Een eenvoudige arbeiderswoning in de stad was meestal een klein huisje of slechts een kamer in een straatje. De huurprijs varieerde afhankelijk van de locatie en grootte, maar lag over het algemeen tussen de 1 en 3 gulden per maand. Dat lijkt mee te vallen, maar men had ook geld nodig voor voedsel, kleding en andere basisbehoeften. Er was weinig werkzekerheid en het inkomen was dus niet constant. Daarom was het voor ambachtslieden belangrijk om de huurkosten zo laag mogelijk te houden. De huurprijs van een iets betere middenklasse woning met bijvoorbeeld een werkruimte lag tussen 4 en 10 gulden per maand.

Een luxere woning in de stad was meestal een appartement of bovenwoning in een grachtenpand. Ook wel ‘bovenhuizen’ genoemd.  De huurprijs van deze woningen kon oplopen tot 20 gulden per maand. Een grachtenpand in de betere buurten van Amsterdam kon al snel 100 gulden of meer per maand kosten. Dit was echter alleen betaalbaar voor de rijke burgers of adel.

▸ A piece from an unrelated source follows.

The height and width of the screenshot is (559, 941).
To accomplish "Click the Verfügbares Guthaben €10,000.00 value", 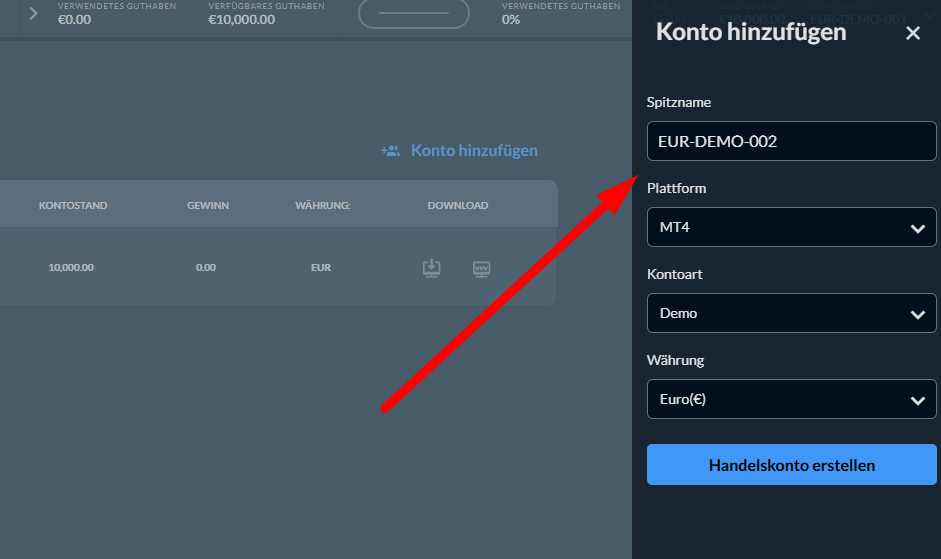I will (x=241, y=19).

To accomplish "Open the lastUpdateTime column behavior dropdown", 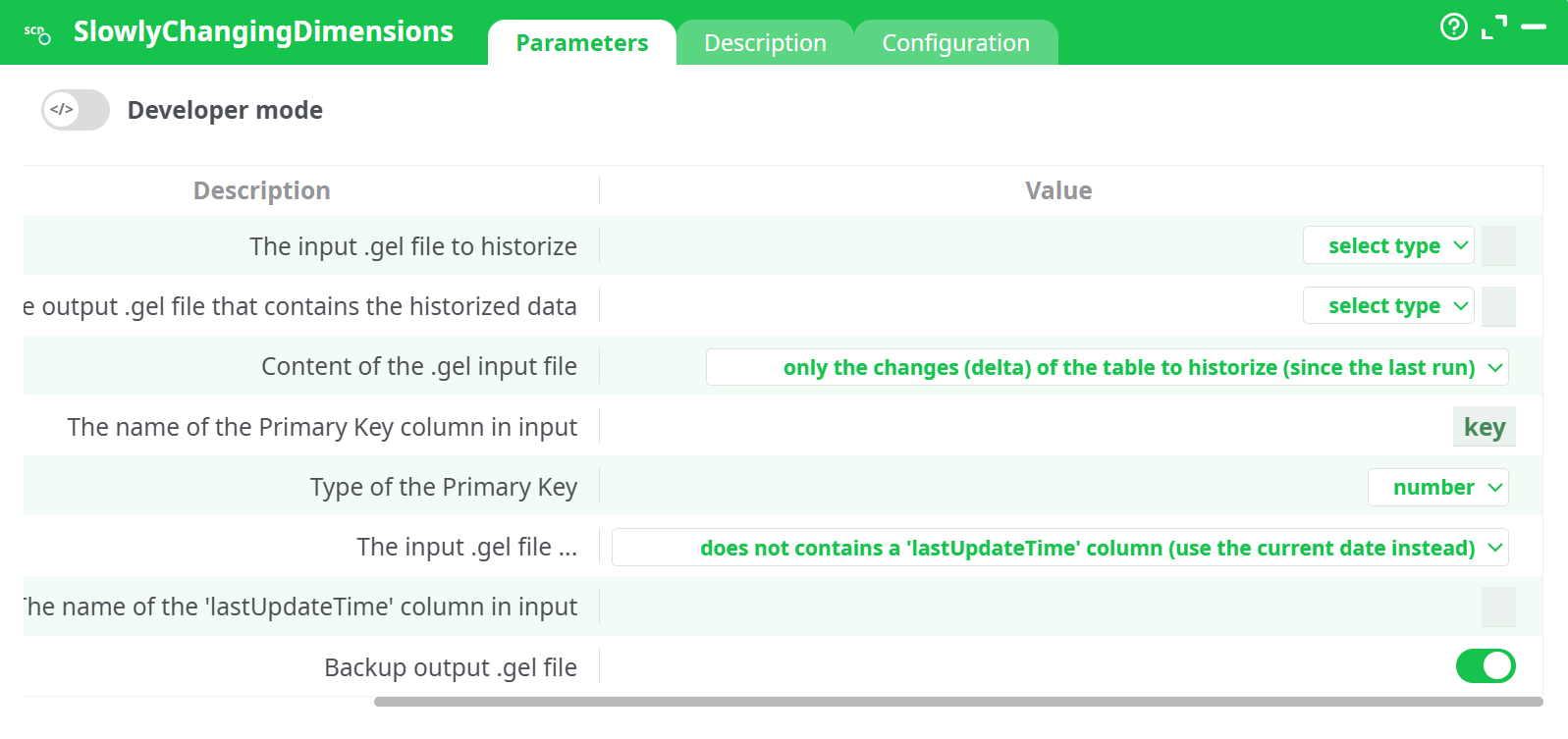I will pos(1060,547).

Op het platteland waren de huurprijzen over het algemeen lager dan in de steden. Een eenvoudige boerenwoning, meer een hut, huurde je vanaf 1 gulden per maand. Dit was meestal inclusief het gebruik van land en stalruimte voor vee. Een grotere boerderij met meer land en betere voorzieningen was al snel veel duurder.

Gezicht op huizen in Delft, bekend als ‘Het straatje’, Johannes Vermeer, ca. 1658. En een boerenwoning, Jan Wijnants, 1655 - 1684 (Online collectie Rijksmuseum).